El rigor de Sarkozy
Es un hecho que el Gobierno francés endurece progresivamente su política inmigratoria. Como lo es que la inmigración ha adquirido ya un papel preponderante en las elecciones presidenciales de 2007, para las que los líderes políticos han comenzado a calentar motores. El miedo que suscita la inmigración incontrolada, sus vínculos con la seguridad ciudadana -que tuvo su exponente álgido en los disturbios de los suburbios franceses de noviembre pasado-, forman parte del discurso político no sólo de la extrema derecha de Jean-Marie Le Pen. Tanto el ministro del Interior y máximo aspirante conservador a la jefatura del Estado, Nicolas Sarkozy, como su presumible oponente desde el campo socialista, Ségolène Royal, menudean en propuestas para erradicar la violencia y mejorar las condiciones de vida en las zonas de gran densidad inmigratoria.
Sarkozy, uno de cuyos objetivos es contener el voto de Le Pen, es el impulsor de una ley aprobada en junio para facilitar la inmigración de trabajadores cualificados y dificultar la del resto. Pretende también incrementar las expulsiones este año de sin papeles, de los entre 200.000 y 400.000 que se calculan en Francia. Ahora, acabado el plazo para la regularización de familias de inmigrantes ilegales con al menos un hijo escolarizado, el ministro del Interior ha quebrado su promesa de amnistiar a un tercio de las familias en esta situación. La ley establece que un menor de 16 años que estudia en Francia no pude ser expulsado, y, por ende, tampoco sus padres. De las 30.000 solicitudes habidas, el Gobierno atenderá 6.000 con criterios estrictos. El resto tendrán que abandonar Francia en el plazo aproximado de un mes. Las protestas y movilizaciones populares sólo han conseguido que Interior acepte considerar las posibles excepciones caso por caso.

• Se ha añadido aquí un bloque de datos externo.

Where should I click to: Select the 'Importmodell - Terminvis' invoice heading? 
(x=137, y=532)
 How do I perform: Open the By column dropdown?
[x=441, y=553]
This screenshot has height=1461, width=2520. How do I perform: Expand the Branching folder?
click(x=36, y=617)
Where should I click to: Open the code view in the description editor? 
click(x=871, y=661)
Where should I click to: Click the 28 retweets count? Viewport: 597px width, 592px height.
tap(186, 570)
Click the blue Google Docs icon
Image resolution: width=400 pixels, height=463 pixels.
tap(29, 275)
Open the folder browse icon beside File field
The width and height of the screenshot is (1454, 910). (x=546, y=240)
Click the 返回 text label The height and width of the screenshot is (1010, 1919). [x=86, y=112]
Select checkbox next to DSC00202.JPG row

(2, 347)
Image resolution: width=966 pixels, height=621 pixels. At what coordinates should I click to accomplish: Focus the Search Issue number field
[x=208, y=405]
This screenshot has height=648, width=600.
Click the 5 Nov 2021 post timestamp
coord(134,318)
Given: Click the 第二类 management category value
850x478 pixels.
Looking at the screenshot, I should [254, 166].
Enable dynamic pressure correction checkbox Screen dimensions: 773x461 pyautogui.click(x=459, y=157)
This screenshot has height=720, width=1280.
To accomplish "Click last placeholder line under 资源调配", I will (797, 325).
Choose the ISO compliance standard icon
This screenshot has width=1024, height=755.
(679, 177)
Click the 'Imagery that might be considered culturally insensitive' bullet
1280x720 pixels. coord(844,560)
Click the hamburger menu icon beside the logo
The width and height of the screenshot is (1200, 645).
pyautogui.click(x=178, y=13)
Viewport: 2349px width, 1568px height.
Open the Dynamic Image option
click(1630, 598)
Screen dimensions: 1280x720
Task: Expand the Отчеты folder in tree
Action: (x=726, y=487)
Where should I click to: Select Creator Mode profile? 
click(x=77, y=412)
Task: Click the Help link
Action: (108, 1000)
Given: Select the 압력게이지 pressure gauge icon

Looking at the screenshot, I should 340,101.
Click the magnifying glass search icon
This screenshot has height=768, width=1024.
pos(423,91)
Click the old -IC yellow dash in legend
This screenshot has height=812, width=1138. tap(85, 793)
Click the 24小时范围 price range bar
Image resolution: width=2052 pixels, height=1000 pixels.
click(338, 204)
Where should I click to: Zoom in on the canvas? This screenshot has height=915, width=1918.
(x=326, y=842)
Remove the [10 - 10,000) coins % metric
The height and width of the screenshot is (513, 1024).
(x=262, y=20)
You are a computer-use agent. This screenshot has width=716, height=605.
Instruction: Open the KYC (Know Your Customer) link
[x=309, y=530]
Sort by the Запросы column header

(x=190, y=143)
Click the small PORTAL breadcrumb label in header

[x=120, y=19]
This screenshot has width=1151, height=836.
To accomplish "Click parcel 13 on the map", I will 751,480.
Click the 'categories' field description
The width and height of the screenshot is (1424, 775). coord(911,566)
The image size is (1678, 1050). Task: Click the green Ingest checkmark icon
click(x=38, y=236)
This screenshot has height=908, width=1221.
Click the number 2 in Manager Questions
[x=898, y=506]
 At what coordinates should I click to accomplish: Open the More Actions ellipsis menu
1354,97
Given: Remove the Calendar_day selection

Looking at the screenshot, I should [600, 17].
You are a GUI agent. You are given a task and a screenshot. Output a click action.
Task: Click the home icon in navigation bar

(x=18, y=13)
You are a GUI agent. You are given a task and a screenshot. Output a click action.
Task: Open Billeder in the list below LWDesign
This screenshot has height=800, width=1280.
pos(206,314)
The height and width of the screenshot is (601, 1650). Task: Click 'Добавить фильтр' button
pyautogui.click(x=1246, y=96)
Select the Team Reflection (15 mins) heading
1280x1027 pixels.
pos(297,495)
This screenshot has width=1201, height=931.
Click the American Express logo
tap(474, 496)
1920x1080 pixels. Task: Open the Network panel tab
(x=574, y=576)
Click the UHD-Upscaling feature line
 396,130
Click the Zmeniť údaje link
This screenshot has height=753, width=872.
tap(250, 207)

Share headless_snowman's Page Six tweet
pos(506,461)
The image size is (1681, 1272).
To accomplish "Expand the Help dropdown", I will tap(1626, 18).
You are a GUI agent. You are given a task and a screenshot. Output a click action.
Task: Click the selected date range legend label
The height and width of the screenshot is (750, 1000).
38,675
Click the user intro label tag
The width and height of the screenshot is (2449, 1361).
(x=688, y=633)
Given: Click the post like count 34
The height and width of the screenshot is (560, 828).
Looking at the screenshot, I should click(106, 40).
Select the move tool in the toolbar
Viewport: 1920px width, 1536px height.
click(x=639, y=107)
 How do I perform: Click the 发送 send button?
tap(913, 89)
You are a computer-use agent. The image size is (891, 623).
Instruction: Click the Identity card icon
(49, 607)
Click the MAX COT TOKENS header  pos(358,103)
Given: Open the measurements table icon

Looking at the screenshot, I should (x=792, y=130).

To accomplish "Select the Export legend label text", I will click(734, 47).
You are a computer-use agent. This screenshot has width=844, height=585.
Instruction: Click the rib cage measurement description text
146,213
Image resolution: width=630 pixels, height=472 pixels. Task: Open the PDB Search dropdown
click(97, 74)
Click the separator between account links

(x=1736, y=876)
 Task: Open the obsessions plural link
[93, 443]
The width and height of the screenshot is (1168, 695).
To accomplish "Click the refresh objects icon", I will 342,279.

El problema de la inmigración ilegal, en cualquier caso, está ahí, con o sin las discutibles políticas de Sarkozy al hilo de sus aspiraciones presidenciales. Y resulta especialmente acuciante para algunos países europeos, entre los que figura España. El fenómeno, uno de los grandes retos del siglo, no puede abordarse con criterios mínimamente igualitarios mientras no se contemple en el contexto amplio de las lacerantes desigualdades entre países ricos y miserables. Pero entretanto exige a gritos la coordinación efectiva y urgente de los Gobiernos de la Unión Europea, más allá de las grandes palabras y los proyectos irreales.